Reading text.
⟨
Student journalists have been especially vocal and resourceful during this distressing time. Genevieve Redsten, a junior at Notre Dame studying English and anthropology, took her dissatisfaction to the Milwaukee Journal Sentinel, where she interned this summer. In an op-ed, she detailed her harrowing experience trying to get tested and, once her results came back positive, her isolated life in quarantine.

“If this is a precursor to what will happen at other universities across the country, we’re in for a grim fall,” she wrote.

In an interview with In The Know, Redsten explained that after her boyfriend tested positive for COVID-19, she attempted to get tested as well — and was turned away.

“I share a bathroom with 40 girls on my floor so, knowing how contagious this disease is, that was worrisome.”

“I approached the gates of the testing center and asked if I could get a test and they told me that because I didn’t have symptoms I should just go back to my dorm and monitor my symptoms,” she said. “Obviously living in a dorm … I didn’t want to get my friends sick. I share a bathroom with 40 girls on my floor so, knowing how contagious this disease is, that was worrisome.”

Two days later, Redsten returned to the testing site and, after waiting several hours for a test, she was informed that her sample did indeed come back positive for COVID-19. Redsten, who had initially been sent back to her dorm where she cohabitates with dozens of other girls, was sick with a highly contagious virus.
⟩
Brief 1. Copy out the passage about Genevieve Redsten's COVID-19 testing, between "In an interview" and "was turned away.", inclusive.
Brief 2. According to the passage about Genevieve Redsten's COVID-19 testing, why did being sent back to her dorm worry her?

Dataset excerpt.
⟨
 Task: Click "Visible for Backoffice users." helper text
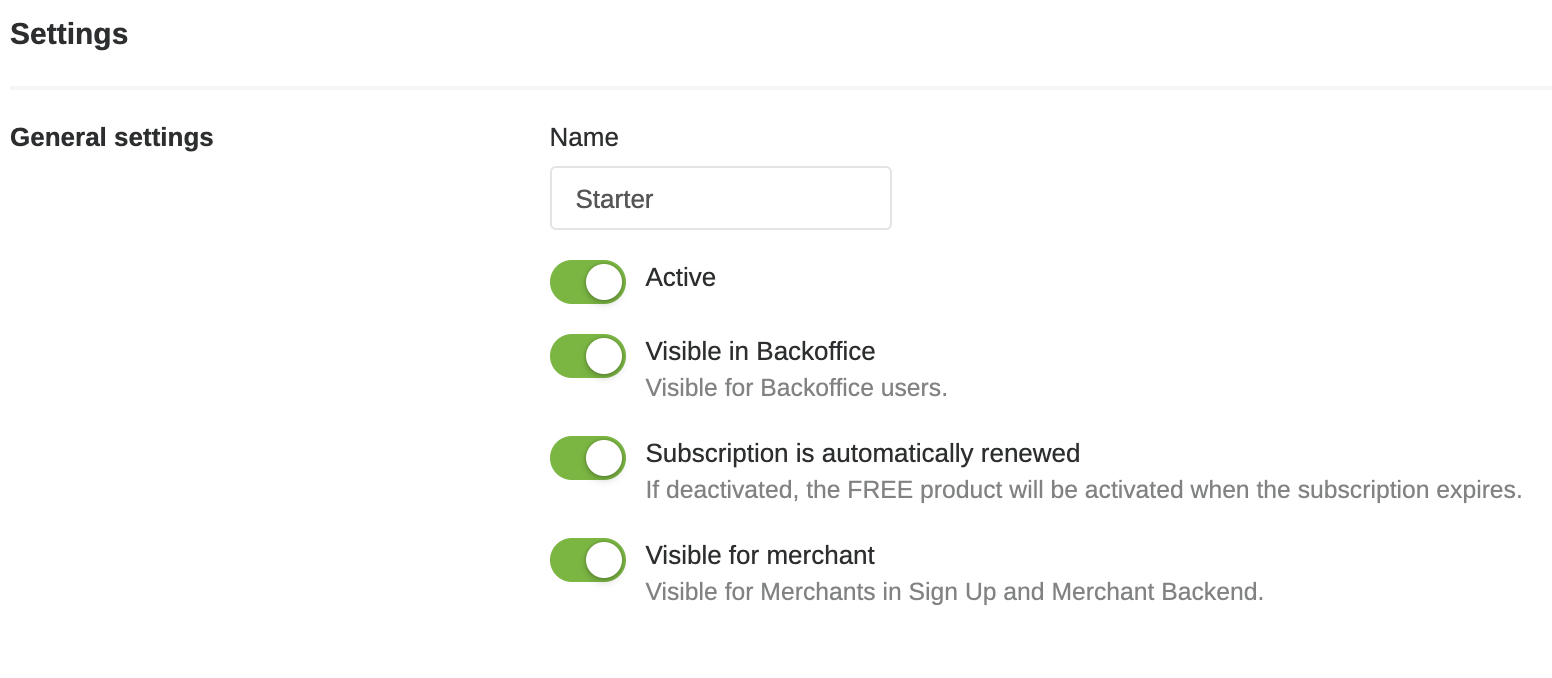tap(796, 388)
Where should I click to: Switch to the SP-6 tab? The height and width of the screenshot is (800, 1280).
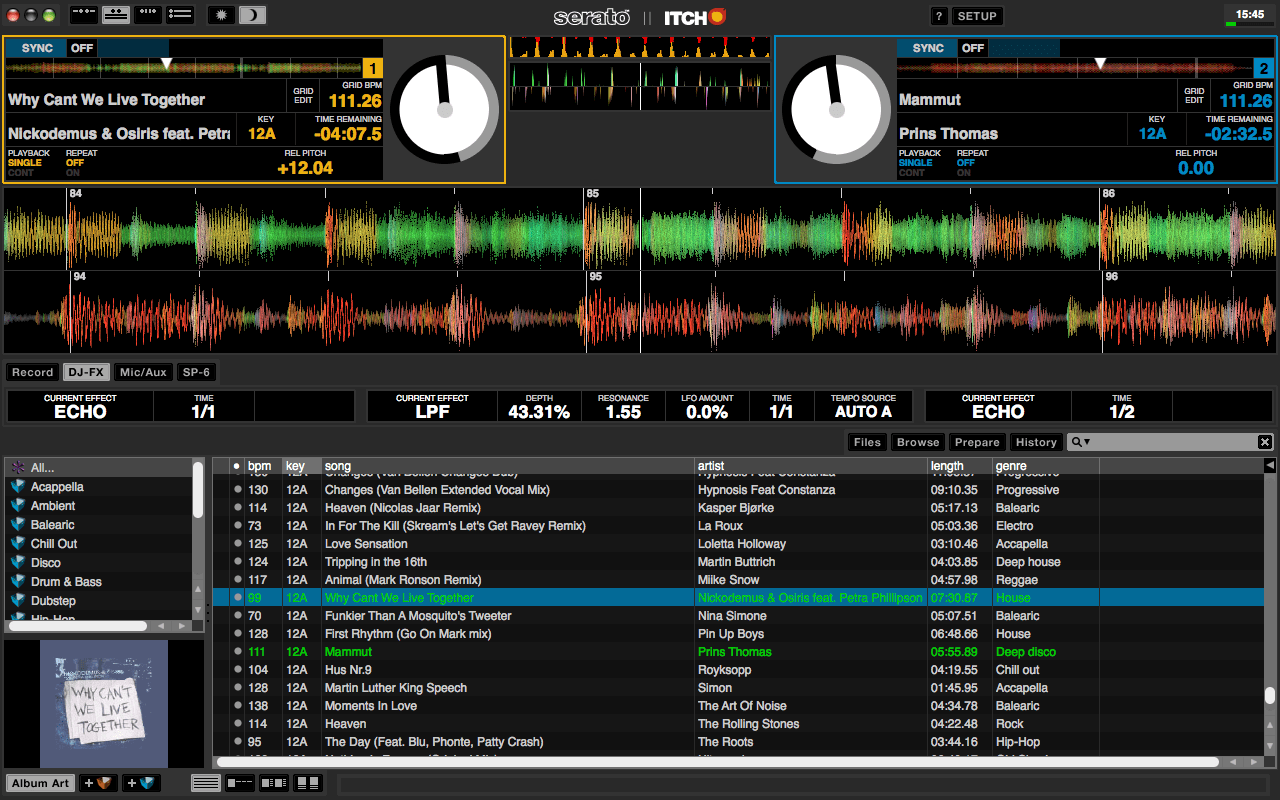click(x=194, y=371)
⟩
Final answer 1.
In an interview with In The Know, Redsten explained that after her boyfriend tested positive for COVID-19, she attempted to get tested as well — and was turned away.

Final answer 2. She lived in a dorm and didn't want to get her friends sick. She shared a bathroom with 40 girls on her floor, and she knew how contagious the disease is.